Key amendments recommended in Income Tax Act, 1961 are:
Net taxable Income up to INR 5,00,000 will be chargeable to NIL Income tax as deduction u/s 87A has increased from INR 2,500 to INR 12,500 if total income doesn’t exceed INR 5,00,000. (Section 87A of IT Act)
Impact of amendment | ||
---|---|---|
Net Taxable Income | 5,00,000 | 5,10,000 |
Income Tax: | ||
Upto INR 2,50,000 | NIL | NIL |
Above 2,50,000 to 5,00,000 | 12,500 | 12,500 |
Above 5,00,000 to 10,00,000 | – | 2,000 |
Above 10,00,000 | – | – |
Total Tax | 12,500 | 14,500 |
Less: Rebate u/s 87A | 12,500 | – |
Net Tax Payable | NIL | 14,500 |
Add: Cess | NIL | 580 |
Total Tax payable | NIL | 15,080 |
Net Saving | 12,500 | NIL |
Standard Deduction under head salary has increased from INR 40,000 to INR 50,000 (Section 16 of IT Act)
- Exemption for self-occupied house property increased from one house to 2 houses. However, deduction for interest under section 24 is limited to INR 2,00,000 for both houses (Section 23 and 24 of IT Act)
- Long term capital gain on transfer of residential house property can be claimed as exempted by making further investment in two residential house properties provided capital gain income is upto INR 2 Crores. Earlier, exemption was available on investment in one residential house only.

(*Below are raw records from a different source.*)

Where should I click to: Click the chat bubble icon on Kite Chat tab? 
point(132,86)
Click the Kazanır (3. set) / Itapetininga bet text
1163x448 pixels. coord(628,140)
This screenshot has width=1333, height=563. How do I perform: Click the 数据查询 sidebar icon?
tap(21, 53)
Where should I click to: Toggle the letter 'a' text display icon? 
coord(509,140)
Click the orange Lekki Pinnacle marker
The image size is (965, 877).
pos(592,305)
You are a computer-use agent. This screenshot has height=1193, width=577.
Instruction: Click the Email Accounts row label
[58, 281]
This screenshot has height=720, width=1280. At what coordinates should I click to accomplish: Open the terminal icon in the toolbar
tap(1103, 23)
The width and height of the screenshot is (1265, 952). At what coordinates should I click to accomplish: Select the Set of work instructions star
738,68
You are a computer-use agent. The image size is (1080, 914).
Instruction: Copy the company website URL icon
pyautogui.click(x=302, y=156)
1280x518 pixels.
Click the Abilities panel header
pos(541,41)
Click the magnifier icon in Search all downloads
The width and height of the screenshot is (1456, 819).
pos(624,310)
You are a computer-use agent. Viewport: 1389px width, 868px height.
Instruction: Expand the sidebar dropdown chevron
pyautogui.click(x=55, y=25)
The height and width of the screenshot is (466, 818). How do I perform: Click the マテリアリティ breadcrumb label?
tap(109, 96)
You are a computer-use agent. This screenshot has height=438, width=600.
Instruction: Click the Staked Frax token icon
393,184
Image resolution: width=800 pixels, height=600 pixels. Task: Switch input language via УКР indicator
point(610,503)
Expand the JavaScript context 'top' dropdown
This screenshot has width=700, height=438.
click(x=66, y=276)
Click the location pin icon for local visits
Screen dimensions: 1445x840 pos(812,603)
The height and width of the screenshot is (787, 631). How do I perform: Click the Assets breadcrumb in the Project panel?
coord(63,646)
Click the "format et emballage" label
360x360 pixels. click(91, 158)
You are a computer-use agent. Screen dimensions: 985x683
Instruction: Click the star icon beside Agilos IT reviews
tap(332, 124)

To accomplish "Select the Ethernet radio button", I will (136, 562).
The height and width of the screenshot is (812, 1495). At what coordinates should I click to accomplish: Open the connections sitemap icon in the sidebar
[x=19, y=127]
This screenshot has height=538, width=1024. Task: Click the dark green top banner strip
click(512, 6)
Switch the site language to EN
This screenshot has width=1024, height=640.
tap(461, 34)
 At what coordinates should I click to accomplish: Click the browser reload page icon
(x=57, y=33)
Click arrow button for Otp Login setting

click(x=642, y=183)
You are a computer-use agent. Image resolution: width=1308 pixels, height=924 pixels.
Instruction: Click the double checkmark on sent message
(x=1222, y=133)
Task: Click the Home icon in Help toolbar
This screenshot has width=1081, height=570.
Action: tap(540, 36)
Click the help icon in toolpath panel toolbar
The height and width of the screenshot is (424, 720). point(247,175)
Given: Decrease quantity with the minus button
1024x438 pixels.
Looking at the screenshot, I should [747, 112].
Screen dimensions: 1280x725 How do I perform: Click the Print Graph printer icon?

Revised threshold limit for deduction of TDS:For the purpose of claiming 100% deduction u/s 80-IBA of profits and gains derived from business of developing and building housing projects, time limit for obtaining approval of housing projects has extended from 31st March, 2019 to 31st March, 2020. (Section 80-IBA of IT Act)
Section | Nature of Payment | Earlier Threshold Limit | Revised Threshold Limit | Payer |
---|---|---|---|---|
194A | Interest other than “Interest on Securities” | 10,000 | 40,000 | Banking Company
Co-operative society Post Office |
194-I | Rent | 180000 | 240000 | Any person, not being an individual or a Hindu undivided family |
Key Amendment and achievements in GST:
- Businesses with less than INR 5 Crores of turnover will be allowed to file quarterly returns. Such taxpayers comprise over 90% of total taxpayers.
- GST rates have continuously reduced over a period of time. Most of the daily use items are taxable @ 0-5% rate.